Directive: Copy every one of the following records line for line, changing nothing.

Entries provided:
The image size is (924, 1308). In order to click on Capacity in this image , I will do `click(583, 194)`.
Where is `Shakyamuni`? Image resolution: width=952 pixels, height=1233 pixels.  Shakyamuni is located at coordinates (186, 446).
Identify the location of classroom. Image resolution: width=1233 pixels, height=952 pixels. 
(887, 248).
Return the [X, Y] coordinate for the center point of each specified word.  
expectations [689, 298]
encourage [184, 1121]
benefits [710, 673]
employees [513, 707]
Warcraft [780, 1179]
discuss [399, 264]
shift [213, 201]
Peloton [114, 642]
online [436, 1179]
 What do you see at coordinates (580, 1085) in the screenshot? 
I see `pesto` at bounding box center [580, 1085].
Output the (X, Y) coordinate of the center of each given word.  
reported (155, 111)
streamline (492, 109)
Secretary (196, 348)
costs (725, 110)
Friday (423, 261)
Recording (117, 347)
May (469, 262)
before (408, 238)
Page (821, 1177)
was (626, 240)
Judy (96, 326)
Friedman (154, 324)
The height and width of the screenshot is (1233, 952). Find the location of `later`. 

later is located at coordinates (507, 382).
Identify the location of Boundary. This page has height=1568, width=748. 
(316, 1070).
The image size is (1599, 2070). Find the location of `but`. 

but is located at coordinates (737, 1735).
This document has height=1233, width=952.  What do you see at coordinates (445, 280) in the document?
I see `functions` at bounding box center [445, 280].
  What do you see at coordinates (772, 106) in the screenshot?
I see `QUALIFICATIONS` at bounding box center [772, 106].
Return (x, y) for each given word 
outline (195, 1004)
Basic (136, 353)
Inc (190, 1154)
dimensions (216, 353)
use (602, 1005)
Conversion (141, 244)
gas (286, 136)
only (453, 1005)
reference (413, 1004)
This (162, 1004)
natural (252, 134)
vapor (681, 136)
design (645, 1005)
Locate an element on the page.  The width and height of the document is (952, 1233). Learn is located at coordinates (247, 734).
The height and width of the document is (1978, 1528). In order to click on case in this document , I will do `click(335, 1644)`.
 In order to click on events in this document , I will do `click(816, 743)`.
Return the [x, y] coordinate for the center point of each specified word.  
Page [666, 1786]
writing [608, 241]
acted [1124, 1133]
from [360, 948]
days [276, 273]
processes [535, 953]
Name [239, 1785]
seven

Solution:
The image size is (924, 1308). In order to click on Capacity in this image , I will do `click(583, 194)`.
Where is `Shakyamuni`? Image resolution: width=952 pixels, height=1233 pixels.  Shakyamuni is located at coordinates (186, 446).
Identify the location of classroom. Image resolution: width=1233 pixels, height=952 pixels. 
(887, 248).
Return the [X, Y] coordinate for the center point of each specified word.  
expectations [689, 298]
encourage [184, 1121]
benefits [710, 673]
employees [513, 707]
Warcraft [780, 1179]
discuss [399, 264]
shift [213, 201]
Peloton [114, 642]
online [436, 1179]
 What do you see at coordinates (580, 1085) in the screenshot? 
I see `pesto` at bounding box center [580, 1085].
Output the (X, Y) coordinate of the center of each given word.  
reported (155, 111)
streamline (492, 109)
Secretary (196, 348)
costs (725, 110)
Friday (423, 261)
Recording (117, 347)
May (469, 262)
before (408, 238)
Page (821, 1177)
was (626, 240)
Judy (96, 326)
Friedman (154, 324)
The height and width of the screenshot is (1233, 952). Find the location of `later`. 

later is located at coordinates (507, 382).
Identify the location of Boundary. This page has height=1568, width=748. 
(316, 1070).
The image size is (1599, 2070). Find the location of `but`. 

but is located at coordinates (737, 1735).
This document has height=1233, width=952.  What do you see at coordinates (445, 280) in the document?
I see `functions` at bounding box center [445, 280].
  What do you see at coordinates (772, 106) in the screenshot?
I see `QUALIFICATIONS` at bounding box center [772, 106].
Return (x, y) for each given word 
outline (195, 1004)
Basic (136, 353)
Inc (190, 1154)
dimensions (216, 353)
use (602, 1005)
Conversion (141, 244)
gas (286, 136)
only (453, 1005)
reference (413, 1004)
This (162, 1004)
natural (252, 134)
vapor (681, 136)
design (645, 1005)
Locate an element on the page.  The width and height of the document is (952, 1233). Learn is located at coordinates (247, 734).
The height and width of the document is (1978, 1528). In order to click on case in this document , I will do `click(335, 1644)`.
 In order to click on events in this document , I will do `click(816, 743)`.
Return the [x, y] coordinate for the center point of each specified word.  
Page [666, 1786]
writing [608, 241]
acted [1124, 1133]
from [360, 948]
days [276, 273]
processes [535, 953]
Name [239, 1785]
seven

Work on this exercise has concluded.